Была вне себя. Раскричалась. Прибежали двое охранников, и не успела я моргнуть глазом, как уже оказалась на крыльце. Они, должно быть, подумали, что я сумасшедшая, которая случайно забрела с улицы. И я тоже стала так думать. Считать себя ненормальной с дикими мыслями. С тех пор я и принялась выдавать по тысяче слов в минуту. И все еще продолжаю. Даже когда одна. Про опухоль я тогда не знала. Это я, кажется, говорила. Но она была там, в затылочной доле, и выворачивала все наизнанку. Всю свою жизнь, сомневаясь, как поступить, я всегда спрашивала себя: «А что бы сделал Мэнни? Как поступил бы Мэнни в этой дурацкой ситуации?» И всю жизнь он мне помогал. Я любила великого человека. И это навсегда. Но потом появилась опухоль, и я его больше не слышала, ему не пробиться сквозь постоянный шум.
— Ты слышишь звуки?
— Нет. Правильнее назвать это «облаком». Облако. У меня в голове гудящее облако.

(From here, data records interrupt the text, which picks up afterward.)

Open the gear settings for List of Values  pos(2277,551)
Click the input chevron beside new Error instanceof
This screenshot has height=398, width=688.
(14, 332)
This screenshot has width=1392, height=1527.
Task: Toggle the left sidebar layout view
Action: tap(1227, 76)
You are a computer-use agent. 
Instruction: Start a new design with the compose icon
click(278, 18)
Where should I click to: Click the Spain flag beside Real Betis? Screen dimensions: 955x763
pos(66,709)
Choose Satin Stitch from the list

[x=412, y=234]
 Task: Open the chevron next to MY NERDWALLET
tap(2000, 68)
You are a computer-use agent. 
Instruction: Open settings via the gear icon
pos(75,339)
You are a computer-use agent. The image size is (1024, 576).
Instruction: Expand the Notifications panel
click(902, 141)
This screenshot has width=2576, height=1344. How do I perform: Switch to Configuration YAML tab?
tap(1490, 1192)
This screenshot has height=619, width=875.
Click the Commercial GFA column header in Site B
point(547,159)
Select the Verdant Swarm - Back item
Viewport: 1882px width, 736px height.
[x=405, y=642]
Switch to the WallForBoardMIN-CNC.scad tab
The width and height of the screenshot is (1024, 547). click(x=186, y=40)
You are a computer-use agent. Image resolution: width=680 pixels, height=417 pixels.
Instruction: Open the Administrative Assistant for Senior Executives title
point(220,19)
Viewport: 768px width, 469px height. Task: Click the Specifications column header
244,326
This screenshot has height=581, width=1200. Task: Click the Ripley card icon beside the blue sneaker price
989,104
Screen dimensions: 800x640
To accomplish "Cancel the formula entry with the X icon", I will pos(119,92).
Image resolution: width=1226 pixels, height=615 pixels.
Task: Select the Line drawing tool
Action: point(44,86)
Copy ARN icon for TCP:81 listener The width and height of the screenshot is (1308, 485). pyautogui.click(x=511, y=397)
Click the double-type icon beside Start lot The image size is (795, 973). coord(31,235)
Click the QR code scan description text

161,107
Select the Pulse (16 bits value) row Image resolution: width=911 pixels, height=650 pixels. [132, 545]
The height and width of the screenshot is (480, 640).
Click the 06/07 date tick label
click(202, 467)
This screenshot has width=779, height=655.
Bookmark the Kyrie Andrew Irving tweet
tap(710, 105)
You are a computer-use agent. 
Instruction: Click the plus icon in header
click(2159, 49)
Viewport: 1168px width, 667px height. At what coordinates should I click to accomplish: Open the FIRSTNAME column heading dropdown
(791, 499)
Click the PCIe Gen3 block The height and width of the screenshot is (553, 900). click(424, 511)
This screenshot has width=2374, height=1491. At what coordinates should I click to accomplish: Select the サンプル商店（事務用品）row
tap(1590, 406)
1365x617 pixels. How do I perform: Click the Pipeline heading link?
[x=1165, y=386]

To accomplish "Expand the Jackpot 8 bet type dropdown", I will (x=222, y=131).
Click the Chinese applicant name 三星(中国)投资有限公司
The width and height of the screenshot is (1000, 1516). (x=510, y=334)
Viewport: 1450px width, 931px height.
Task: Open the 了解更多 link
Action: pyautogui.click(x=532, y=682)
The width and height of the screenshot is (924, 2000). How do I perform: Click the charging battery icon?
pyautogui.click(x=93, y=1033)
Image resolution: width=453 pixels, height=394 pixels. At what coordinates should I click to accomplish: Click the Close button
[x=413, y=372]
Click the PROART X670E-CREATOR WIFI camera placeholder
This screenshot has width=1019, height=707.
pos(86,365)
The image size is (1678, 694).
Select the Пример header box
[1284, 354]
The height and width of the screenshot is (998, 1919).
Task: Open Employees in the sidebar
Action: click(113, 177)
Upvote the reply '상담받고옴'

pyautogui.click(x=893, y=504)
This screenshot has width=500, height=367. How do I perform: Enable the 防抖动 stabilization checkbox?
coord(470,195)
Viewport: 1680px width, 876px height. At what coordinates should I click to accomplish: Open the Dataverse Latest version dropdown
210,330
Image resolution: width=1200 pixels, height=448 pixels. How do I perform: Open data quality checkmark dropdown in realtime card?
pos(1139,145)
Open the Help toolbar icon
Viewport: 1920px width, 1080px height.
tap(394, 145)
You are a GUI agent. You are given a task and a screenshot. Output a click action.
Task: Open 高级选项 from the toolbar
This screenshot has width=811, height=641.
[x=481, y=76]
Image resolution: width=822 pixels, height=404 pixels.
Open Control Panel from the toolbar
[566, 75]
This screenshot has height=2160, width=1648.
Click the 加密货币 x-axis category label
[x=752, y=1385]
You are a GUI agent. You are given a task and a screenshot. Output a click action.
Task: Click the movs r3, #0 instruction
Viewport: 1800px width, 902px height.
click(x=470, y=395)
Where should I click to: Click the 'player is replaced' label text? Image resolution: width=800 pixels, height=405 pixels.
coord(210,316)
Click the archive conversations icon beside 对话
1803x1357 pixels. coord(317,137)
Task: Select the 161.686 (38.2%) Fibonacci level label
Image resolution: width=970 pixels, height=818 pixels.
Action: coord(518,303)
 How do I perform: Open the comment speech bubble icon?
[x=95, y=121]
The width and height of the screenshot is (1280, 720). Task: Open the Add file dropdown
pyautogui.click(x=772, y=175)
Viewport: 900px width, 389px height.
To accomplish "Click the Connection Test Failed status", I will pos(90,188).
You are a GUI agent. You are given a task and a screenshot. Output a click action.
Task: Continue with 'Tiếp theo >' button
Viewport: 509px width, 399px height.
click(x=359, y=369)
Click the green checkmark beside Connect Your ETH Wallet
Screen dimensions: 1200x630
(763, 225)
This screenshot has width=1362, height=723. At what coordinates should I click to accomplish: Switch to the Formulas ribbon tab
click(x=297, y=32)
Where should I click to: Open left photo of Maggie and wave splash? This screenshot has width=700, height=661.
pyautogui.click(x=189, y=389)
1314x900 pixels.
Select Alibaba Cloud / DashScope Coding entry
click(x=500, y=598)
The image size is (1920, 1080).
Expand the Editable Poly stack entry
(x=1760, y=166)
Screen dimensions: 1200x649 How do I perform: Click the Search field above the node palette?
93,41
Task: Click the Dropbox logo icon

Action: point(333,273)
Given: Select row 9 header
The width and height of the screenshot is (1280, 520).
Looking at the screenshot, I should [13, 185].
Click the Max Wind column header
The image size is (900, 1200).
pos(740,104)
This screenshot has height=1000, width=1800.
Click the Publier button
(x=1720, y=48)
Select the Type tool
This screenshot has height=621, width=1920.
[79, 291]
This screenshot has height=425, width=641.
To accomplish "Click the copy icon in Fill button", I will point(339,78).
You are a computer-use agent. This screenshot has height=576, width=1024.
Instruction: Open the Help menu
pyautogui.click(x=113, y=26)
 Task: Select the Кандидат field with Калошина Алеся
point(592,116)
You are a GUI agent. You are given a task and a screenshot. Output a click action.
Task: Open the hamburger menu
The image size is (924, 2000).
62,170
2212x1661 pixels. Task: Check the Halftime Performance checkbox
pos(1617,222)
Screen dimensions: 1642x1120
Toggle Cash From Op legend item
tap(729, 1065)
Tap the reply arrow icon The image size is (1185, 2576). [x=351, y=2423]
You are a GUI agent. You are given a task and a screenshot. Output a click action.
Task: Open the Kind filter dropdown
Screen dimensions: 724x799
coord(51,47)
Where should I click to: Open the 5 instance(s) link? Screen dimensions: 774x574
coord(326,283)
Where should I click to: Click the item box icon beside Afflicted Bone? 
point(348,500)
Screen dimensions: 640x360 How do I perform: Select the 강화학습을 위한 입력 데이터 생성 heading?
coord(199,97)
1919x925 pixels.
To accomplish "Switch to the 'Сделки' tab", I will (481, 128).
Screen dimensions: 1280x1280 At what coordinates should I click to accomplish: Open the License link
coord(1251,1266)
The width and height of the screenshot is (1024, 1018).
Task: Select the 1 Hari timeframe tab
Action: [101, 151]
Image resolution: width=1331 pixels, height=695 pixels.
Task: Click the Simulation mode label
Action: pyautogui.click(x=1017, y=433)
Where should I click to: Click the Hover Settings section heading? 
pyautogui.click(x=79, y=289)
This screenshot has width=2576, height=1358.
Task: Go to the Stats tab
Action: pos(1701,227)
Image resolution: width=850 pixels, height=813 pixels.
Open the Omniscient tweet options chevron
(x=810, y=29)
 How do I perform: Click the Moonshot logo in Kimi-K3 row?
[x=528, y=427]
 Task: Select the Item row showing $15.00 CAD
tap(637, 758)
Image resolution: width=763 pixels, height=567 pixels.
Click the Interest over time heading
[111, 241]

— А что же было «омерзительно глупым политкорректным мусором»?
Она рассмеялась. Лицо, покрытое тонкими морщинками и начисто лишенное былой красоты, — это лицо смеялось, но ежик обритых на половине черепа и начинающих отрастать волос и жуткий шрам преобразовывали смех во что-то совсем другое.
— Можешь и сам догадаться. На этой выставке была Гертруда Стайн, но не было Хемингуэя. Они представили Эдну Сент-Винсент Миллей, но не Уильяма Карлоса Уильямса, или Уоллеса Стивенса, или Роберта Лоуэлла. Чистый бред! Все это началось с колледжей, а теперь проникло повсюду. Ричард Райт, Ральф Эллисон и Тони Моррисон есть, а Фолкнера нет.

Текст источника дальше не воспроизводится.